* PROBLEM
Your output should be the exact lines from the start of the data through the line containing "Task: Go to 服务管理 in the sidebar", with no pictures.

* DATA TO PROCESS
※

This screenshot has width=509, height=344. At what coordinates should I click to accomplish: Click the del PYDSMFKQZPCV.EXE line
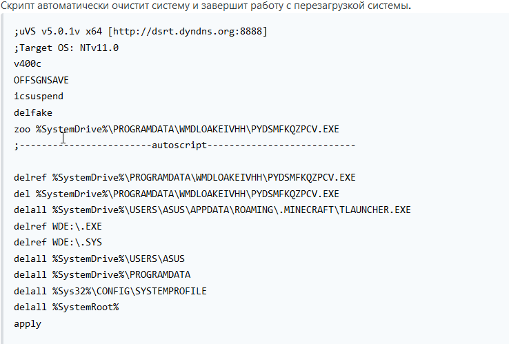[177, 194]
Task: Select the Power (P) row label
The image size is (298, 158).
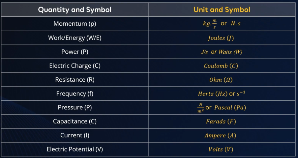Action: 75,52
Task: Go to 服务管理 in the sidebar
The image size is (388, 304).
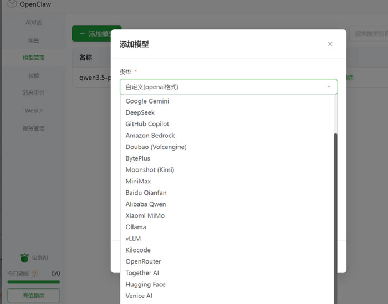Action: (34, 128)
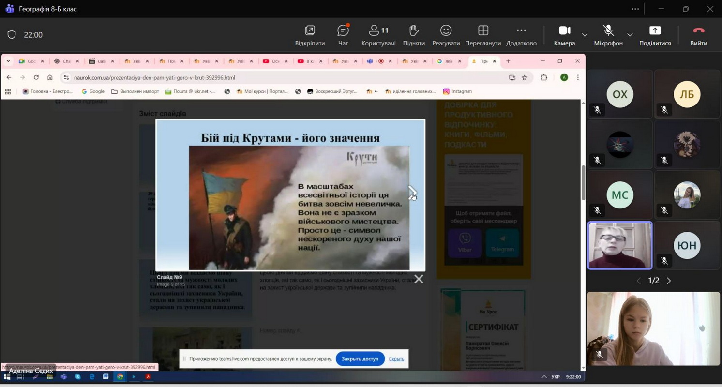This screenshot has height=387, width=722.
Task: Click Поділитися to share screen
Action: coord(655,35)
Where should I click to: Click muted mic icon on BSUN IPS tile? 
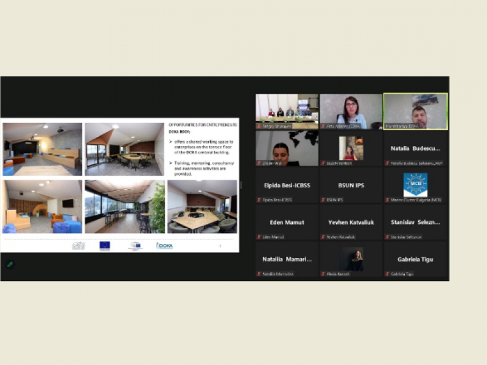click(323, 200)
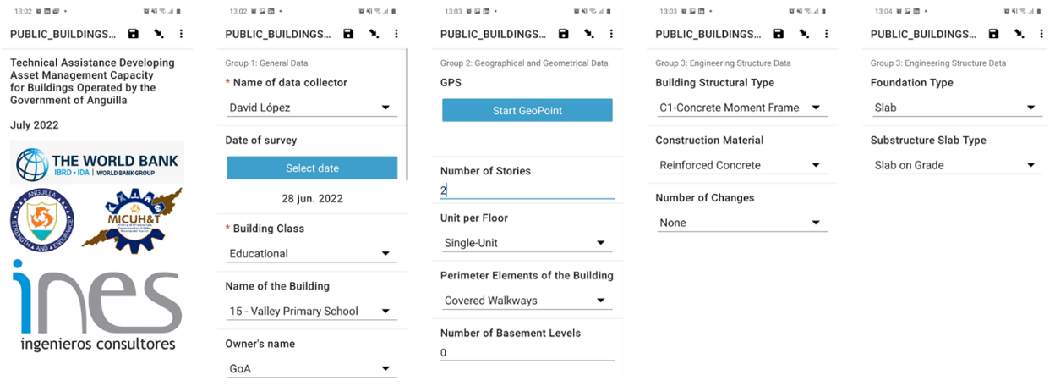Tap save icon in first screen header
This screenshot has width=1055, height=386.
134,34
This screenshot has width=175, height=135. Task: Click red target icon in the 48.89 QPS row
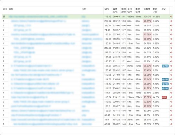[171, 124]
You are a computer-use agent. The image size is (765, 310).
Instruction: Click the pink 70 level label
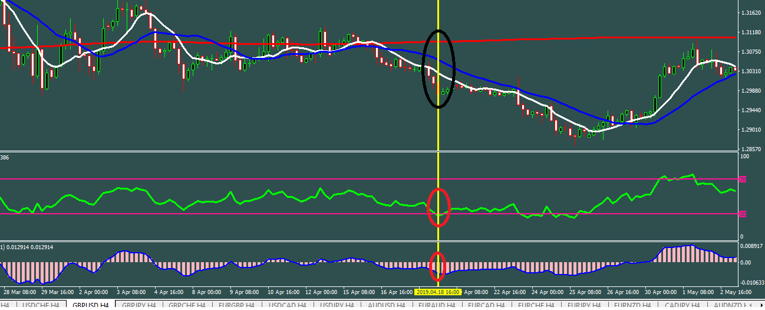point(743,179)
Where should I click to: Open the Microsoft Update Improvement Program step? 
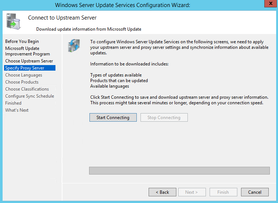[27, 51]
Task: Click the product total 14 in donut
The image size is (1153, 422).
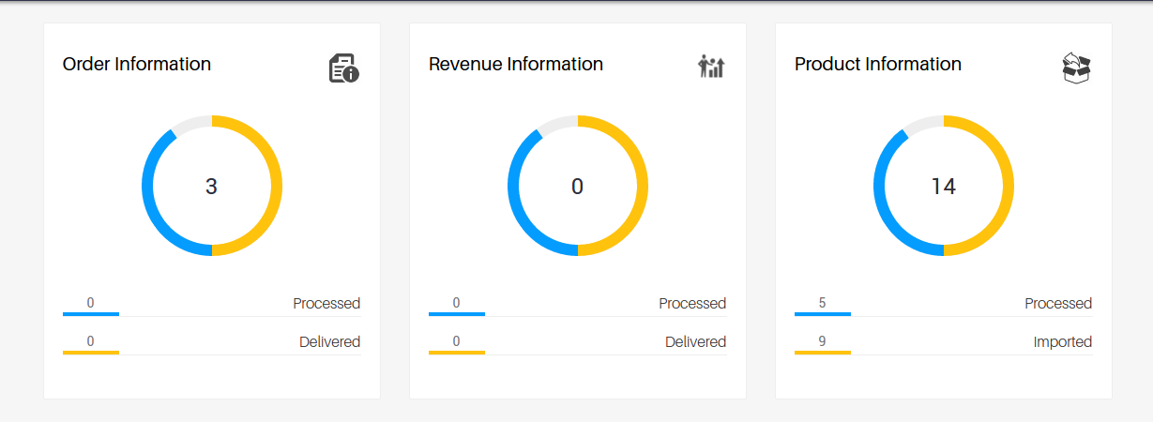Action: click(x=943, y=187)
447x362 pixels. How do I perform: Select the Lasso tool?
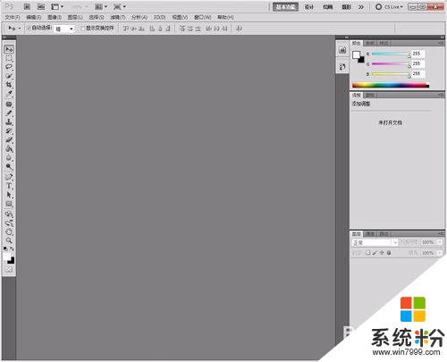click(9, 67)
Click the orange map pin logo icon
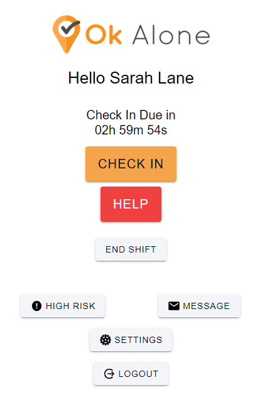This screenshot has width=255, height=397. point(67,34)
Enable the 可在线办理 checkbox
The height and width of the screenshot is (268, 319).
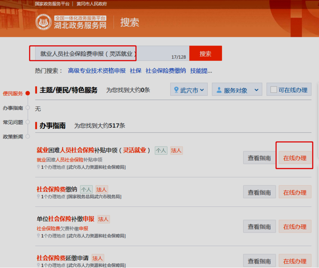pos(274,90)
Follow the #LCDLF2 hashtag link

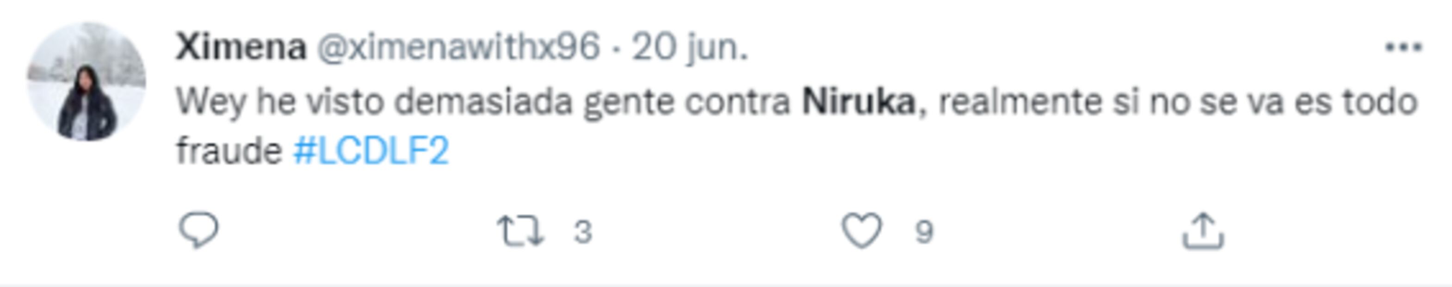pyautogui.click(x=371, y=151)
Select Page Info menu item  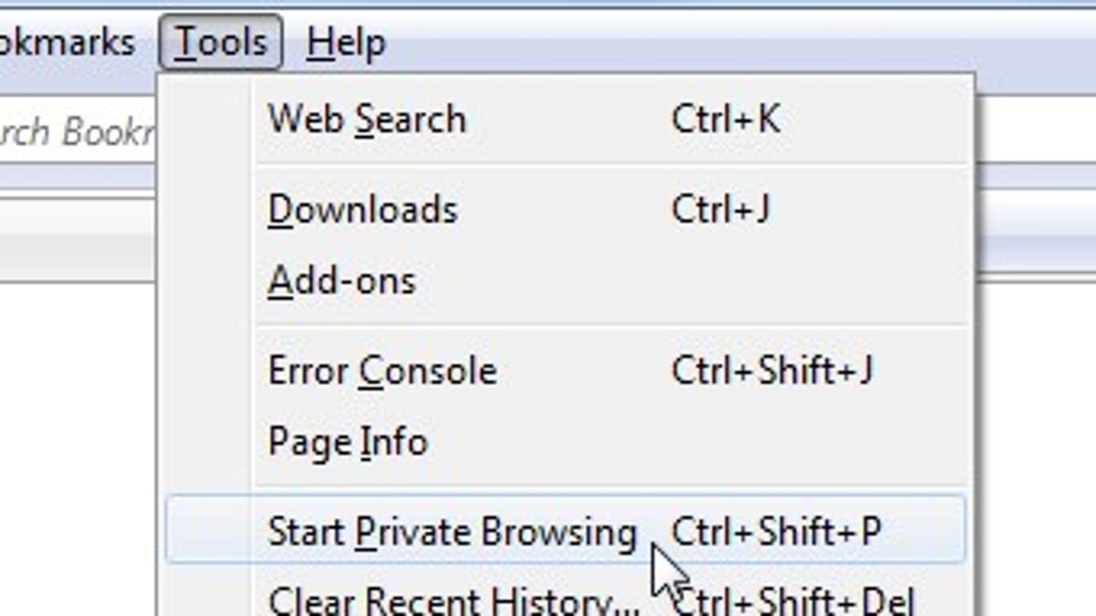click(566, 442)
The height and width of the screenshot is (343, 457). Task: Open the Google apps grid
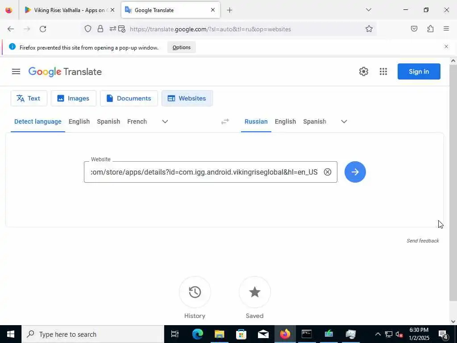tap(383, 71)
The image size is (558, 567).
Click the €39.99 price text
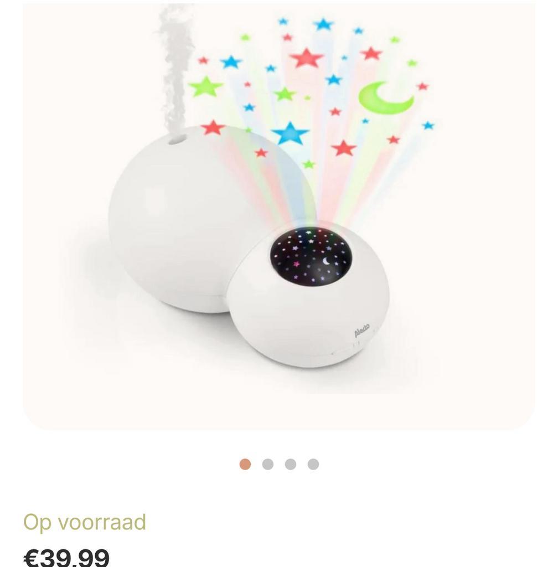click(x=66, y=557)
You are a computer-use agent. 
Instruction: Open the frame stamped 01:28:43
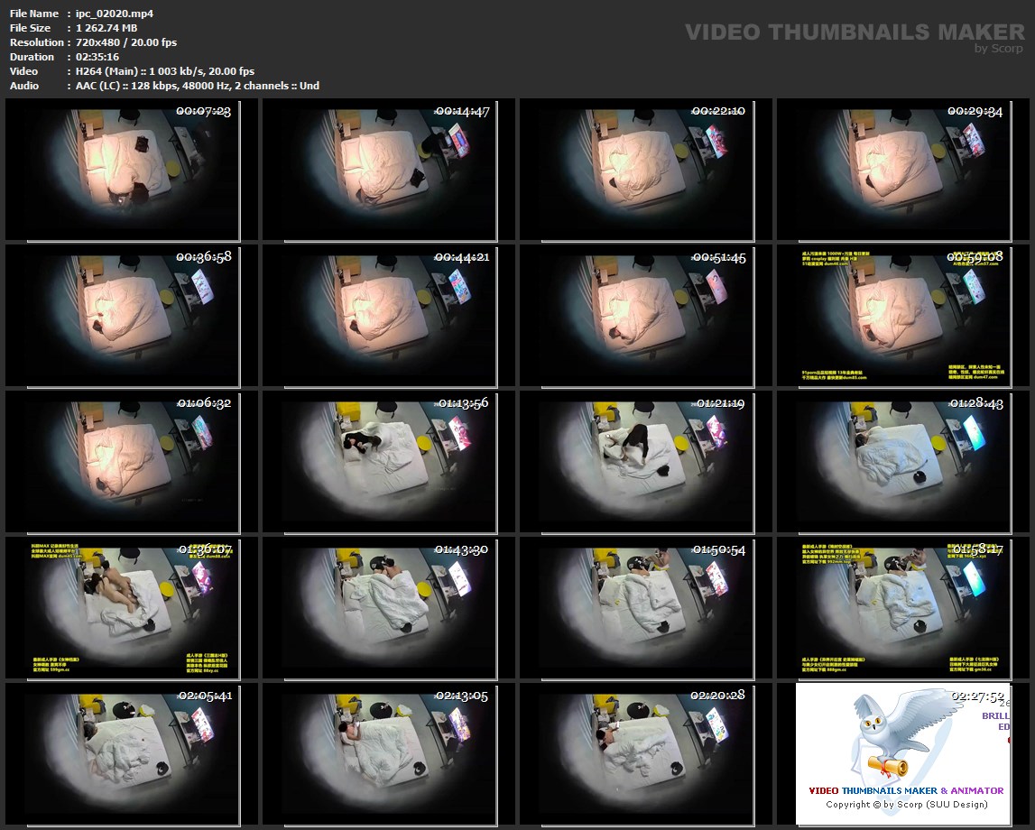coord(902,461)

※

* RESPONSE BELOW
This screenshot has width=509, height=344. At what coordinates should I click to accomplish: Click the del PYDSMFKQZPCV.EXE line
[177, 194]
Task: Select the Power (P) row label
The image size is (298, 158).
Action: 75,52
Task: Go to 服务管理 in the sidebar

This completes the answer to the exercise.